Companies in other industries also have limited LinkedIn references. Warner Bros. Entertainment Inc., for example, has a policy prohibiting employees from giving recommendations for current or former co-workers as a representative of the company. But social media guidelines at Warner Bros. allow workers to write LinkedIn recommendations as personal testimonials, says Todd Davis, executive director of worldwide recruitment at the firm, which is a division of New York-based Time Warner Inc.
If employees write a personal recommendation, Warner Bros. advises them to choose their words carefully. “We counsel people to use a great deal of deliberation,” Davis says.
In another sign that social networking practices are outpacing business policies, some organizations have yet to tackle the issue explicitly. Consider, for example, Singapore-based electronics manufacturer Flextronics International. Kristi Oetken, a Flextronics recruiter, has written several LinkedIn recommendations about current or former Flextronics co-workers, and she reads LinkedIn testimonials as she pursues job candidates. Flextronics instructs employees not to give references regarding co-workers or former co-workers over the phone. But Oetken says that the company has no policy about typing out such a peer review on LinkedIn. “At this point, it’s not disallowed,” she says. “It hasn’t been addressed.”
Although Flextronics does not have an official policy, some common-sense guidelines apply, says Tudor Coray, senior manager of national recruiting for a division that provides services to retailers. Employees should stress that the references are from the individual, not the company, and they should not disclose proprietary information, Coray says.
Coray has written LinkedIn recommendations for two former members of her Flextronics team who lost their jobs amid a restructuring last year. It’s common in these uncertain economic times, she says, for people to write unsolicited LinkedIn recommendations as a way to give laid-off colleagues a little boost. “They just want to help,” Coray says.
Besides wrestling with whether and how to restrict LinkedIn recommendations, employers also must determine how meaningful the recommendations are.
The testimonials can reveal a person’s ability to maintain an active professional network, Warner Bros.’ Davis says. On the other hand, he adds, a glowing LinkedIn recommendation does not replace a thorough professional reference check.
Oetken of Flextronics says the testimonials can offer insight into specific projects a job candidate worked on. Additionally, she says, clicking on the names of people providing the recommendations can lead to new prospects. “By following the links you can easily build a pool of individuals to reach out to,” Oetken says. “It is much like following bread crumbs.”
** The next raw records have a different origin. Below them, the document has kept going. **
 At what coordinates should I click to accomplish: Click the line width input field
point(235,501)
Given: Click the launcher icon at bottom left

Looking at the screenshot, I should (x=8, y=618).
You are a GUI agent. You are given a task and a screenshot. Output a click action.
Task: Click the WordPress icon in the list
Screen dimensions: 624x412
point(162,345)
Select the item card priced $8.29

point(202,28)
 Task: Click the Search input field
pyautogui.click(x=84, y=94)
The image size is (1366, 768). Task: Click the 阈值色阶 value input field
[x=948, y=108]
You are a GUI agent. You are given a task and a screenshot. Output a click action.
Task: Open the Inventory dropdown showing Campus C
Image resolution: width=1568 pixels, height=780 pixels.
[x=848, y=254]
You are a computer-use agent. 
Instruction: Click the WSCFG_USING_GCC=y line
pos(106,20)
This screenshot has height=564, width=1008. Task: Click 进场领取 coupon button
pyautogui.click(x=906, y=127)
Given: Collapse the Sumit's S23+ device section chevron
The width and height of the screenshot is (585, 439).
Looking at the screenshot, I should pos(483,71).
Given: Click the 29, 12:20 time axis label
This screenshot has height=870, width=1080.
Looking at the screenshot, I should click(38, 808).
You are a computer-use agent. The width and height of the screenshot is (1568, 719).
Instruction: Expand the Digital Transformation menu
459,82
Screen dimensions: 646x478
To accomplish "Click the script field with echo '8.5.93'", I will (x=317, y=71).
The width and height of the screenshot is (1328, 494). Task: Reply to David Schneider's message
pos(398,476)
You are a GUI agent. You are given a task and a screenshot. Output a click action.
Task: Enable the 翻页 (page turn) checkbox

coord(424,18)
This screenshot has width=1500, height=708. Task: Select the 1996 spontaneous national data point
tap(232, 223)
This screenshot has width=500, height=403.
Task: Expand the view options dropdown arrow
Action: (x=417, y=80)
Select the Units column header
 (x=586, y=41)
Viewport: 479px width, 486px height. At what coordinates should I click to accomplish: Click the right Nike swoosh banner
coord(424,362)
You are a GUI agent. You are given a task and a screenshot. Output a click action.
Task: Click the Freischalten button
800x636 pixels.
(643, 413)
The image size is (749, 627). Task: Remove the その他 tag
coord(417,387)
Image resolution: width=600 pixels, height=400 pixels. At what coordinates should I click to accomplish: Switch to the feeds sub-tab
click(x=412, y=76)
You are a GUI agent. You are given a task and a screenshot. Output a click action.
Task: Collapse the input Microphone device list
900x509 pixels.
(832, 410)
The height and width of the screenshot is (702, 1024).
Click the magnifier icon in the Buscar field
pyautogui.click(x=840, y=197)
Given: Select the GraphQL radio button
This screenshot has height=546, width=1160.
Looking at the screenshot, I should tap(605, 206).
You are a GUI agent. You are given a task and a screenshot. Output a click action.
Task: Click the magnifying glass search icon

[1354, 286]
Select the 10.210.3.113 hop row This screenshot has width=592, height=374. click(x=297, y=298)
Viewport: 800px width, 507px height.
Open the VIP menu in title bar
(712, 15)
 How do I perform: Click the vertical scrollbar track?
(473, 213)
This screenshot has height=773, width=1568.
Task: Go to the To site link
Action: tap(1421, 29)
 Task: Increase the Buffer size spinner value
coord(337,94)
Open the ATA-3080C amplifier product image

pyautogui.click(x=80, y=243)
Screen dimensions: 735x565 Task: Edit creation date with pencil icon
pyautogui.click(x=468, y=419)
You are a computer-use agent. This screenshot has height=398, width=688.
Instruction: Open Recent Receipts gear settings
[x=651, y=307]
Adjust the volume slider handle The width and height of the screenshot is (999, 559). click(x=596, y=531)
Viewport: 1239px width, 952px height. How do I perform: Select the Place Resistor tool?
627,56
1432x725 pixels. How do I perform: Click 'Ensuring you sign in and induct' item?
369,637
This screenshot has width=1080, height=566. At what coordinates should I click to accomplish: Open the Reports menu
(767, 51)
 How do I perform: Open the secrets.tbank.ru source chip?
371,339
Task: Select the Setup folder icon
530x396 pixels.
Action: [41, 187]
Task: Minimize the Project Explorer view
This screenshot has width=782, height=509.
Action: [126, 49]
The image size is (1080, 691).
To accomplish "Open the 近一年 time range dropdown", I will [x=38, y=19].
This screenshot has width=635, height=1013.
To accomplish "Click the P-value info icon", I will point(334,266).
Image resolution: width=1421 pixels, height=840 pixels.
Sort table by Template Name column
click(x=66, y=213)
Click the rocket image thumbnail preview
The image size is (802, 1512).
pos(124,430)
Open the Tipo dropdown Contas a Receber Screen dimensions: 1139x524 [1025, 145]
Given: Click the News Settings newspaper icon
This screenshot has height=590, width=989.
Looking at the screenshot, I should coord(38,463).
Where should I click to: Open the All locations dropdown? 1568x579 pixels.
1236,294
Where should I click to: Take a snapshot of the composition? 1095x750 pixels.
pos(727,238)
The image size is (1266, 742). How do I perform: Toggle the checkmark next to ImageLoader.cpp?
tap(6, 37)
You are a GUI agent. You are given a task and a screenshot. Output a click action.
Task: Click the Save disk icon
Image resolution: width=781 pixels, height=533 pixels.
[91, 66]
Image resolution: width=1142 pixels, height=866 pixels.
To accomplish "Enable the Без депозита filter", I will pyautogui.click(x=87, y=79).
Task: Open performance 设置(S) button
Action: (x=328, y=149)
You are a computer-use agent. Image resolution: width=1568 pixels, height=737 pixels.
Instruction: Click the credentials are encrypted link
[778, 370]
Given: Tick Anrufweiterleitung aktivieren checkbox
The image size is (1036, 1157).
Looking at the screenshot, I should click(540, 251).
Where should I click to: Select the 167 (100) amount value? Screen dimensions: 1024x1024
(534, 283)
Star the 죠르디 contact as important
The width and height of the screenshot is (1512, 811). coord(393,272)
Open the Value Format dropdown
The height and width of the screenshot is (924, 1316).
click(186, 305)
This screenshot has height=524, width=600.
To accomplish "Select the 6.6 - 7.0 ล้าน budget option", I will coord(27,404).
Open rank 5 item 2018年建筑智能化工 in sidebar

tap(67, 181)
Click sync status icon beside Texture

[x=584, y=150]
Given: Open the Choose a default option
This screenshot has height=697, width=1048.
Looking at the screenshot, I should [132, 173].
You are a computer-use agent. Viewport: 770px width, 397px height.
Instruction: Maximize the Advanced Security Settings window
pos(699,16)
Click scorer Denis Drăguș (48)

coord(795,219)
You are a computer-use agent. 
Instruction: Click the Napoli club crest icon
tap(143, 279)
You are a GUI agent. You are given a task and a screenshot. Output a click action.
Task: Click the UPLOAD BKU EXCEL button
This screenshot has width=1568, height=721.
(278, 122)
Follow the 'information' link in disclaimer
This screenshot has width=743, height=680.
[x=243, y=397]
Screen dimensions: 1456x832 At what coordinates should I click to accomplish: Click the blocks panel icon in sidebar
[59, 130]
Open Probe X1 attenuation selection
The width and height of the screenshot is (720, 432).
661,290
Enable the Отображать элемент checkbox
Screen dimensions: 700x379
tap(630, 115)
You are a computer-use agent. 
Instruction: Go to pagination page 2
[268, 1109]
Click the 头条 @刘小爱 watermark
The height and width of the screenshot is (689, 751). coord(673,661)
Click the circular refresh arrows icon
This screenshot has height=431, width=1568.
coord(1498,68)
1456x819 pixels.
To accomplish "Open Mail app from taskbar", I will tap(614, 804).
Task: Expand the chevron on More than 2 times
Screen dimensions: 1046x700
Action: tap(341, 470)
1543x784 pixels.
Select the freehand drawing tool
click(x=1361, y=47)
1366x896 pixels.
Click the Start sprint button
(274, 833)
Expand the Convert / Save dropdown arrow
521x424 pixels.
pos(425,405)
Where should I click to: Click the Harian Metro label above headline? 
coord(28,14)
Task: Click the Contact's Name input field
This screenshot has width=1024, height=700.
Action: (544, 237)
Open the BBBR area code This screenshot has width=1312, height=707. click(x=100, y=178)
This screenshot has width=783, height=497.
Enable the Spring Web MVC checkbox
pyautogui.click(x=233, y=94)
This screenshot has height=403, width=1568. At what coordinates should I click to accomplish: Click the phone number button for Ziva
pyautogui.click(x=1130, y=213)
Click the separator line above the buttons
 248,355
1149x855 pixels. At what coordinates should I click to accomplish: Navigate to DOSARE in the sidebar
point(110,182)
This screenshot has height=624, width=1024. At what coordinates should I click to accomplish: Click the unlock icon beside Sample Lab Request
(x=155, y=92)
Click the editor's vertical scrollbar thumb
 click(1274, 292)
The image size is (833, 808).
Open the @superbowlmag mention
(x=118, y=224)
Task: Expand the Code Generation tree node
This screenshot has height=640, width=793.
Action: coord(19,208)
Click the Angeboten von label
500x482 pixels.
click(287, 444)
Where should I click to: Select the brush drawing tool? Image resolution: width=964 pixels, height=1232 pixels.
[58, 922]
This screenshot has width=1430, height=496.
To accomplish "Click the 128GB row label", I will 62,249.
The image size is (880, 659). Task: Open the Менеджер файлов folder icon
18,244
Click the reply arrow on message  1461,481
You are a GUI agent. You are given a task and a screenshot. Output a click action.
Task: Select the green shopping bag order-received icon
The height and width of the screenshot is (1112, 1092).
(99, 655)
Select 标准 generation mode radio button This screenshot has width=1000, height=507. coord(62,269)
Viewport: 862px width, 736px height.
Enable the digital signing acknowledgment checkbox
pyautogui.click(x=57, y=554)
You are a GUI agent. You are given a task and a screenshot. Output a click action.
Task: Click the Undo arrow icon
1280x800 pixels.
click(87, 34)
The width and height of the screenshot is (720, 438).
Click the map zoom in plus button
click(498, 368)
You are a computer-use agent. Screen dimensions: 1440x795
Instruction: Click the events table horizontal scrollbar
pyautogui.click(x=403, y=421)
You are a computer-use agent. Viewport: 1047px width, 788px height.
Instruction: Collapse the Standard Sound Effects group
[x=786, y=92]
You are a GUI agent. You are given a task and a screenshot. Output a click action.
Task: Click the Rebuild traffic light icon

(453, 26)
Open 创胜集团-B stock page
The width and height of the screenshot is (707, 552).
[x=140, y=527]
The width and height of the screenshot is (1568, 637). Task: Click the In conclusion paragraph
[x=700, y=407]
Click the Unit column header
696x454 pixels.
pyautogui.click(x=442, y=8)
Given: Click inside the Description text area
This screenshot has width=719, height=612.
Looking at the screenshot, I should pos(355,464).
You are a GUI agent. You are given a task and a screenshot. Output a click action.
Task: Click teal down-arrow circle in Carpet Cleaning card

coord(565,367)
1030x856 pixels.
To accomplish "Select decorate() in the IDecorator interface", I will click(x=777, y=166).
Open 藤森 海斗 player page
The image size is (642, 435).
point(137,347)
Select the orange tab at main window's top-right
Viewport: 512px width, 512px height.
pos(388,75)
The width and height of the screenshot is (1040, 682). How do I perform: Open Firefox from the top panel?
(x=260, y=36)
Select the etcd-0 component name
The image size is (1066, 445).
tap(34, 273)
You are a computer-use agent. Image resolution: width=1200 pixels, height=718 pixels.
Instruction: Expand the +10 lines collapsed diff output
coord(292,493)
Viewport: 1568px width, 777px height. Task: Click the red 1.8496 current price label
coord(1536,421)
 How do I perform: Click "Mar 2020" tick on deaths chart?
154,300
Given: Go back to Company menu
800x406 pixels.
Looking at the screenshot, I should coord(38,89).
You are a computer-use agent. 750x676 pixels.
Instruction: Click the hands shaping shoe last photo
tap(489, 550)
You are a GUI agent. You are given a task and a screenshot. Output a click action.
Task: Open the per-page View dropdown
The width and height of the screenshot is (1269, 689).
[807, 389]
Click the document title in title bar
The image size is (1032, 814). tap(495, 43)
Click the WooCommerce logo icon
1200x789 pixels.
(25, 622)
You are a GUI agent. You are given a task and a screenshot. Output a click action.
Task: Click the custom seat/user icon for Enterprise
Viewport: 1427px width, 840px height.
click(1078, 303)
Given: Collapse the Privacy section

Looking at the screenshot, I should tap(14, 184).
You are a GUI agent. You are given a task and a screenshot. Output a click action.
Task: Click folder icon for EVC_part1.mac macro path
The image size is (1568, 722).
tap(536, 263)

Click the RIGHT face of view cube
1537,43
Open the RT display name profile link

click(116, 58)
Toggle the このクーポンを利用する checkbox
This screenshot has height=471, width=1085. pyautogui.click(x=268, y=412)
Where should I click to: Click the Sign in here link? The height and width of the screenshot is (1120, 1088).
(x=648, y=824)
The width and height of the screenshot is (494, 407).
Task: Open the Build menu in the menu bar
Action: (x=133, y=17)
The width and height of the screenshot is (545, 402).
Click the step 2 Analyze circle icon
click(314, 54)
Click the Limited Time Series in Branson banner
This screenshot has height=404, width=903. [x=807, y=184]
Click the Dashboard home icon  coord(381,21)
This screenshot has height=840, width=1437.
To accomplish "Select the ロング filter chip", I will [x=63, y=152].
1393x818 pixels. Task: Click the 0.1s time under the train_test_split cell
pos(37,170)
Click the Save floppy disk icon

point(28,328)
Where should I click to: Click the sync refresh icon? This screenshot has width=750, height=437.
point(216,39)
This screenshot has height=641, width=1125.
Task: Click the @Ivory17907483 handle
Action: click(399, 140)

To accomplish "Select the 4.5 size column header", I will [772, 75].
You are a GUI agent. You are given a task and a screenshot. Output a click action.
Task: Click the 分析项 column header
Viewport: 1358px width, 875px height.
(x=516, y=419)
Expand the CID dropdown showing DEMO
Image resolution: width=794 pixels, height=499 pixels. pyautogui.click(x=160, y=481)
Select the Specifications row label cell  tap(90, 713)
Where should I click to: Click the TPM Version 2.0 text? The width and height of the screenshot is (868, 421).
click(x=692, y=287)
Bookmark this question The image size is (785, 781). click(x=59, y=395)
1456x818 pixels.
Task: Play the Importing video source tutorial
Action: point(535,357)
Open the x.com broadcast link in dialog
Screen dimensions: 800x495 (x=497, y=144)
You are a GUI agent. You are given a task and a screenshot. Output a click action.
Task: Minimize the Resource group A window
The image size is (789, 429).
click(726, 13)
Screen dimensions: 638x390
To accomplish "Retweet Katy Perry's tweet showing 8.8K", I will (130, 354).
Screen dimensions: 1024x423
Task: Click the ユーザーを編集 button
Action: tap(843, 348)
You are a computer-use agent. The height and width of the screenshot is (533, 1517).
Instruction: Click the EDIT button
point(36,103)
LinkedIn recommendations also can provide valuable intelligence to companies about their employees. Max Drucker, president and CEO of Social Intelligence Corp., which helps companies research candidates and employees on social media sites, says a flurry of new LinkedIn recommendations can signal that the worker is looking for a new job.
“When you see someone accumulating many recommendations quickly, it is often a sign or an indicator they are trying to increase their relevance and persona,” he says.